■ TO DO
• A. List every film title named in the MAUDIE review.
• B. In the MAUDIE review, what job does Everett Lewis hire Maudie to do?
• C. Please extend the MAUDIE review, picking up after its final sentence.

■ GIVEN TEXT
((

Review by Gilbert Seah

MAUDIE is the film about Maud Lewis. Maud Lewis is among the most inspiring figures in Canadian art. Afflicted with juvenile rheumatoid arthritis, she spent her early life dismissed for what was presumed to be her limited ability. But Lewis’ colourful paintings, made on surfaces ranging from beaverboard to cookie sheets, established her as one of our country’s premier folk artists.

There is one reason to see the new Canadian/Irish drama about painter Maud Lewis and it is the actress who portrays her, Brit Sally Hawkins. Besides being this reviewer’s favourite number 1 actress who broke into prominence with Mike Leigh’s HAPPY-GO-LUCKY, Hawkins has also garnered an Oscar nomination for Best Supporting Actress playing Cate Blanchette’s sister in Woody Allen’s BLUE JASMINE. MAUIDE puts Hawkins again in Best Actress category, which should win her at least a Best Canadian Screen Award nomination for Best Actress.

MAUDIE, based on a true story (the real images of Maudie and Everett seen in the final credits), is an unlikely romance in which the reclusive Everett Lewis (Ethan Hawke) hires a fragile yet determined woman named Maudie (Sally Hawkins) to be his housekeeper. Maudie, bright-eyed but hunched with crippled hands, yearns to be independent, to live away from her protective family and she also yearns, passionately, to create art. Unexpectedly, Everett finds himself falling in love. MAUDIE charts Everett’s efforts to protect himself from being hurt, Maudie’s deep and abiding love for this difficult man and her surprising rise to fame as a folk painter. Things change when one day a summer resident comes calling. She’s a New Yorker, wears alluring clothing and talks like Katharine Hepburn. She sees something in Maudie’s paintings and commissions one. Suddenly Maudie’s pastime is recognized as having real value. People come from far and wide. Eventually her work will hang in the White House.

Irish director Walsh concentrates on the drama of the couple’s difficult relationship. It is only after the half way mark that Maudie begins to paint. The secret of Maudie’s daughter still being alive and still existing is only given a fleeting nod, again the film revetting back to the couple’s relationship.

))

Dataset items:

((

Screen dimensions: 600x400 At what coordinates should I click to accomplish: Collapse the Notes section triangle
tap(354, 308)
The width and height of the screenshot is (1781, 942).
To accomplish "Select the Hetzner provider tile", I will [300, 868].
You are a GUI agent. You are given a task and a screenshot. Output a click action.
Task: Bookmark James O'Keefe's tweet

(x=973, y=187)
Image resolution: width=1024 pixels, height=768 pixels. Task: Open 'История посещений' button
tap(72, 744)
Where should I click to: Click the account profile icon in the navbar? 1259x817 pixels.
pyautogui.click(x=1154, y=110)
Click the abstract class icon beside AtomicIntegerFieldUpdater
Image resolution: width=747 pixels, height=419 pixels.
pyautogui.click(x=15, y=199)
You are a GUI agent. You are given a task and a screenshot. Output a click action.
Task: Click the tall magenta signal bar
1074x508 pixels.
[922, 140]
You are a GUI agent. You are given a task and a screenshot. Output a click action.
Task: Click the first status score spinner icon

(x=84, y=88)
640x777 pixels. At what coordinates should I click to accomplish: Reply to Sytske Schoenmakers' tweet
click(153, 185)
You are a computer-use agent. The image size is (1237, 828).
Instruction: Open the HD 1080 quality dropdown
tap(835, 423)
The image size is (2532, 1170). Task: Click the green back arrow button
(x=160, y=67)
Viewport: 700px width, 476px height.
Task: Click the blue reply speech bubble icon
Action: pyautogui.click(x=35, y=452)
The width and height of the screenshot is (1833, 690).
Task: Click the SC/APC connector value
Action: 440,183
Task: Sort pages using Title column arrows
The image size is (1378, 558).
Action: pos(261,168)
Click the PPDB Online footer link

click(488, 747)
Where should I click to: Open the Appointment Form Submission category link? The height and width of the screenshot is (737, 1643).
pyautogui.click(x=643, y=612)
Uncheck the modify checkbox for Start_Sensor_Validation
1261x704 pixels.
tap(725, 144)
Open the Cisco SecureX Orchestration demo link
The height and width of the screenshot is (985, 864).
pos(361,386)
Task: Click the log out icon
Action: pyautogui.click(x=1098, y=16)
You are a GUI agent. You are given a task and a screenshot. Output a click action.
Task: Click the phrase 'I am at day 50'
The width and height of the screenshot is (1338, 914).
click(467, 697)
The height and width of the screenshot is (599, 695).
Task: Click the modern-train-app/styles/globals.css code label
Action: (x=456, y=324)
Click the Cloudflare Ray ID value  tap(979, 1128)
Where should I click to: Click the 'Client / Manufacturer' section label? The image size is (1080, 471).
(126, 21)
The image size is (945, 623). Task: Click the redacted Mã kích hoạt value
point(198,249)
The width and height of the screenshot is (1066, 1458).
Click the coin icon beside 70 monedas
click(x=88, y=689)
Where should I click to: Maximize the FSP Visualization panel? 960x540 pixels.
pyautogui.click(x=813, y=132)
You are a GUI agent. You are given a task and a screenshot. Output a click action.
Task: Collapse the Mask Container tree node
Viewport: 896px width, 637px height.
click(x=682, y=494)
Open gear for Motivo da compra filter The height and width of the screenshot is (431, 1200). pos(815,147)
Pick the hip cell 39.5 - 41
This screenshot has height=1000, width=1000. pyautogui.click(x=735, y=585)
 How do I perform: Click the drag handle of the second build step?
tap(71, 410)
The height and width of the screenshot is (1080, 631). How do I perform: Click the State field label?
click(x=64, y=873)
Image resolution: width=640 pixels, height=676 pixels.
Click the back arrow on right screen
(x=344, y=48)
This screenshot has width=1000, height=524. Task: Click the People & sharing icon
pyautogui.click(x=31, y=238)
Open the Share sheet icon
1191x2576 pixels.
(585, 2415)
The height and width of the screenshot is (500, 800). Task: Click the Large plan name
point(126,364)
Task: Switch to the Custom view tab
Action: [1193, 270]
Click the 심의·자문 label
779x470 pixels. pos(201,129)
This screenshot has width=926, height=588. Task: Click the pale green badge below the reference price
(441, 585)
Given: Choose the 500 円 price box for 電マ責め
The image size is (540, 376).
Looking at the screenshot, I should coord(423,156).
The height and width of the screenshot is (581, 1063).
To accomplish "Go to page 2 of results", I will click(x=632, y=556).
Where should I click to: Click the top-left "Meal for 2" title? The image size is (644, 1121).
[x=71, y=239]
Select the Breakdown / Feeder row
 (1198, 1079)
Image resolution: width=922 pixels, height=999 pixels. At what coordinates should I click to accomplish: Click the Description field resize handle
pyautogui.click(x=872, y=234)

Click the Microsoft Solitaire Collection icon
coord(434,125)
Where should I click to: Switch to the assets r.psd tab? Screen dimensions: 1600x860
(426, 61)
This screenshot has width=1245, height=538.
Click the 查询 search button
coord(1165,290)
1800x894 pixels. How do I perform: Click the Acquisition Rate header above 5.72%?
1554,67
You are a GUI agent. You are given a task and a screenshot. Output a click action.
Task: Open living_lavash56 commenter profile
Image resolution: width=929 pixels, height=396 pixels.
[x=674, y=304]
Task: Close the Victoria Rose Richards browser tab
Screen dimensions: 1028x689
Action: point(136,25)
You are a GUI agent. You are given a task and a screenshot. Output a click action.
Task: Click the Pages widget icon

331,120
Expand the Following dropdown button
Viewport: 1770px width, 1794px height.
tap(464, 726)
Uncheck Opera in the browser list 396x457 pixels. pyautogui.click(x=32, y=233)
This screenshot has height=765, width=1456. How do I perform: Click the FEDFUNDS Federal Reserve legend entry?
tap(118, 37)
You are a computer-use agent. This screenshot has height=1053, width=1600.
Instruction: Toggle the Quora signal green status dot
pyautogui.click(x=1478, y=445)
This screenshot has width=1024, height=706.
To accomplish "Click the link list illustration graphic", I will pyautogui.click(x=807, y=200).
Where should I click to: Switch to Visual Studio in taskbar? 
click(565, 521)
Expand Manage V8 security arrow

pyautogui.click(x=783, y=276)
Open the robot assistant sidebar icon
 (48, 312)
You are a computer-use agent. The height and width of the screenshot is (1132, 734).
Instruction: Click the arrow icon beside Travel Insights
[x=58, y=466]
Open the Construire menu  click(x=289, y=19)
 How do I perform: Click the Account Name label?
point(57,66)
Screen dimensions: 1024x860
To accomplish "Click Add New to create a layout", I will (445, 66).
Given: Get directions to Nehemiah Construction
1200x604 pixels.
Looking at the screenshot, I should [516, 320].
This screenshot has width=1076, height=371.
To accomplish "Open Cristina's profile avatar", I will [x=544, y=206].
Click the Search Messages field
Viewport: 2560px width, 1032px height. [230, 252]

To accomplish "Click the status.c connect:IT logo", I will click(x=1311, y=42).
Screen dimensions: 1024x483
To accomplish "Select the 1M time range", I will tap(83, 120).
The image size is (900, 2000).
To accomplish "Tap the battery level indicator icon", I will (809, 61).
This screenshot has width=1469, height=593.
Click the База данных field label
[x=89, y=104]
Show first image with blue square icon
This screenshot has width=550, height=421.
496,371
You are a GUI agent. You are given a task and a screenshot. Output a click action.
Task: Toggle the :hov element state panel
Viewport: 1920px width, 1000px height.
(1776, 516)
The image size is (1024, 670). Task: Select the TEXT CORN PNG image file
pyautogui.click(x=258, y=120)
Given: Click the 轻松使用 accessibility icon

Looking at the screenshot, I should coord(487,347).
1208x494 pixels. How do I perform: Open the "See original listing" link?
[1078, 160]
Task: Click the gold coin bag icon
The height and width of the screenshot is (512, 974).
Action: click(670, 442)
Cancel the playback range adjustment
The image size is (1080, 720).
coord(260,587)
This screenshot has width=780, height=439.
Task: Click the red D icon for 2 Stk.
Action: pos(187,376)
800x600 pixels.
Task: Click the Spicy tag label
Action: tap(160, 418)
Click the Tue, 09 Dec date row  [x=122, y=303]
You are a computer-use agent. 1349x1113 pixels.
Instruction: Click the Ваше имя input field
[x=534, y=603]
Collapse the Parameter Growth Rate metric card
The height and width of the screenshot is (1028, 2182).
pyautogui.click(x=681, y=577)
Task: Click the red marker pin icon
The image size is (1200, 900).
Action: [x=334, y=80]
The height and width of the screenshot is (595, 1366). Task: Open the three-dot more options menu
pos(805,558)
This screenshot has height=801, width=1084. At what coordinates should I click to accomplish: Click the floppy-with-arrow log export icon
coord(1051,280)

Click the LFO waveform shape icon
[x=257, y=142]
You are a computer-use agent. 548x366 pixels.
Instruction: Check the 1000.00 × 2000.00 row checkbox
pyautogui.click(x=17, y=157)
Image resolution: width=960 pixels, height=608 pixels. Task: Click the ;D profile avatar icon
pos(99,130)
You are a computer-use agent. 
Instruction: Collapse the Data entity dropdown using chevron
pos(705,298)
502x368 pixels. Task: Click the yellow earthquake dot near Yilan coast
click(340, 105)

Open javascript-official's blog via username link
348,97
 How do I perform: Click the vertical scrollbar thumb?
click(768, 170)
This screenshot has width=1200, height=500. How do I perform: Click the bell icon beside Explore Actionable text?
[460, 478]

))

■ SOLVED PROBLEMS
• A. MAUDIE, HAPPY-GO-LUCKY, BLUE JASMINE

• B. He hires her to be his housekeeper.

• C.
The film is a period piece set in the small village of Marshalltown, 1937. As this is a small village, only small carts and horses are sufficient to convince the audience of the early 30’s setting. Though set in Nova Scotia, MAUDIE was shot in Newfoundland, likely because the Province of Newfoundland poured in money for the production. Still these two are Atlantic provinces and the film is beautifully shot by cinematographer Guy Godfree displaying images of the maritime light and landscape. The music is haunting and provided by COWBOYS JUNKIES member, Michael Timmins, even though the music often comes on into the film abruptly at several points.

Besides Hawkins’ outstanding performance, talkative Ethan Hawke delivers one against (his) type as the quiet and moody husband, Everett Lewis. Vancouver actress Gabrielle Rose, recently seen in THE DEVOUT is also a pleasure to watch, playing Maudie’ ailing Aunt Ida.

No reason is given for Maudie’s crippled hands except that the problem is linked to arthritis, which is assumed afflicted Maudie from a much younger age than most. Nothing much is also mentioned of Everett’s background, though one would be curious the reason he became quite the recluse.
Though MAUDIE might be a slow watch for some, it is a well crafted and effective biopic of MAUDIE and her troubled relationship.